One brave whistleblower, Mary Willingham, has since come forward and blown the whistle on the university’s academic fraud. A reading specialist working at the University of North Carolina, Willingham said that these “paper classes” were intended as easy A’s for the university’s athletes in order to keep them eligible to play for the school’s teams.
She also noted that many of the papers that they submitted for these classes were plagiarized, and even revealed research that a certain number of the UNC athletes were actually reading at elementary school levels.
Investigations now being reopened
While the university admitted that the classes were unusual, they claimed that it was simply due to the actions of one rogue professor, rather than widespread academic fraud.
Nonetheless, the amount of press that Willingham’s revelations have generated has led the university to launch a new investigation into their practices. Led by a former federal prosecutor, this new investigation strives to look into 1.5 million emails and documents, talk to 30 athletic support staff, and look back into transcripts from all the way back in the 1980’s, which makes this the most extensive UNC investigation thus far.
Previously, the National Collegiate Athletic Association (NCAA) had neglected to launch any investigation of their own into the University of North Carolina. However, with the new information they have been given by the university’s prosecutor, they have now launched their own investigation into the academic fraud.
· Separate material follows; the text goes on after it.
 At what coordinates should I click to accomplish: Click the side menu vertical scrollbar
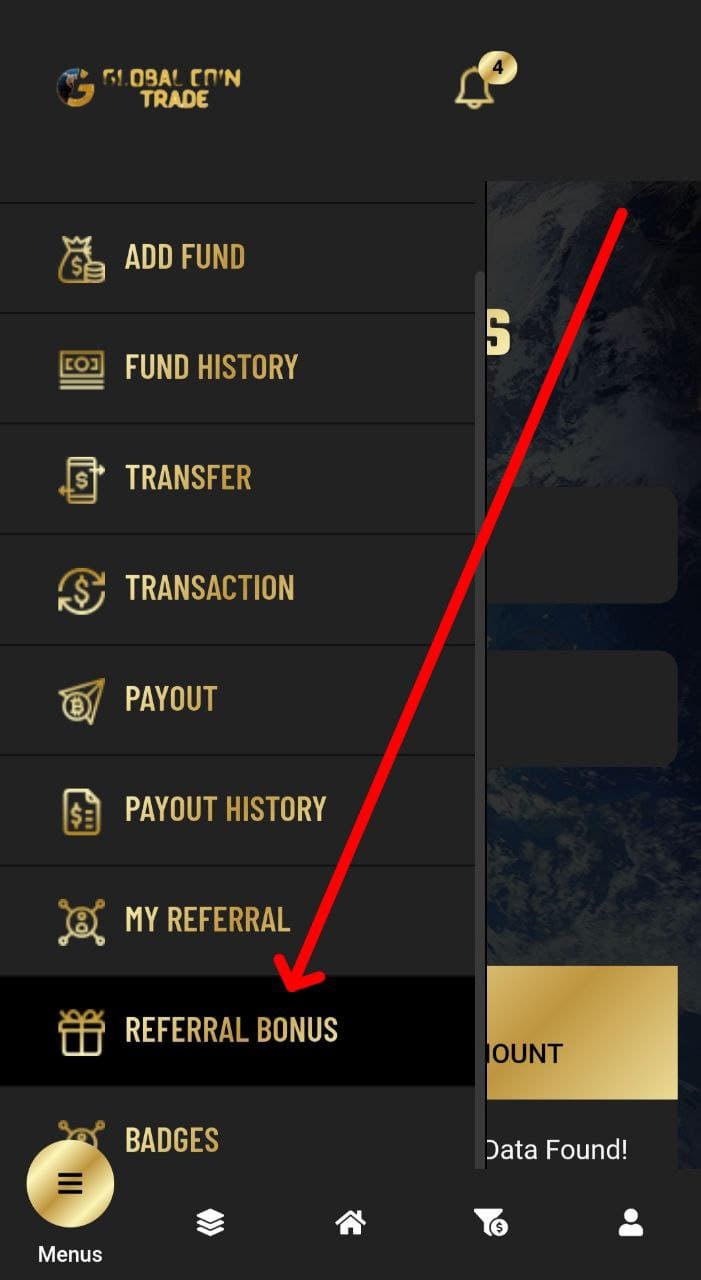click(x=480, y=718)
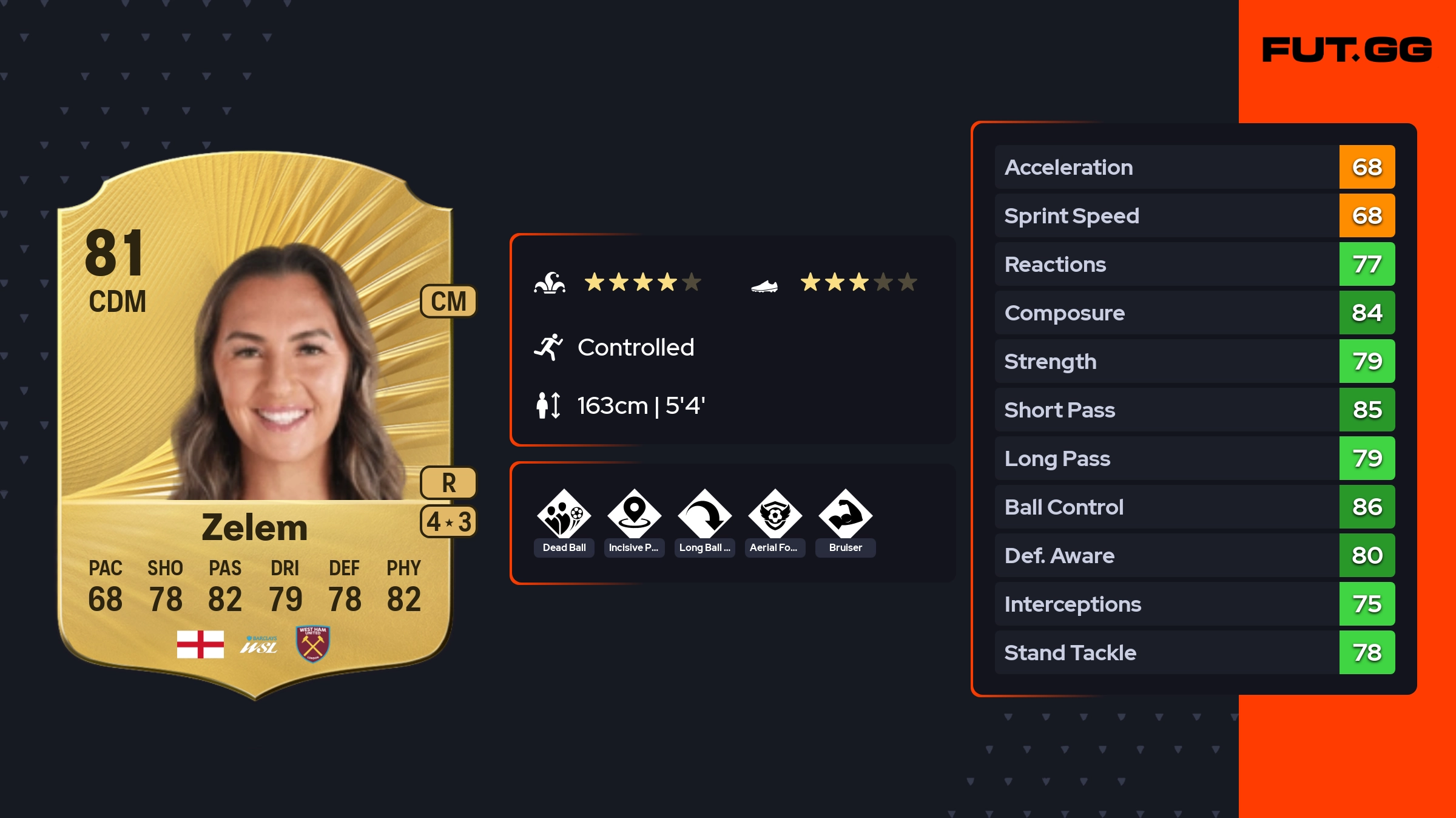Click the running figure acceleration-type icon
This screenshot has width=1456, height=818.
coord(548,347)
Whistleblower wants her job back
Back in 2013, when Willingham spoke against the university’s fraudulent practices in the local newspaper, the university retaliated by demoting her and giving her extra work. After that, when she was featured in a CNN news story regarding the troubling literacy rates at UNC, university officials started to verbally attack her.
All of this abuse led Mary Willingham to quit her job in May, but now she’s suing the university to get her original job back. Despite the hostile work environment she had to deal with, she said that she still loved working with students and wanted to return.
A whistleblower-group has recently come to her defense, arguing that the University of North Carolina should launch an investigation into the university officials’ public harassment of their lone whistleblower.
When fraud runs rampant in the workplace, whistleblowers should be protected from ostracism and unfair professional repercussions.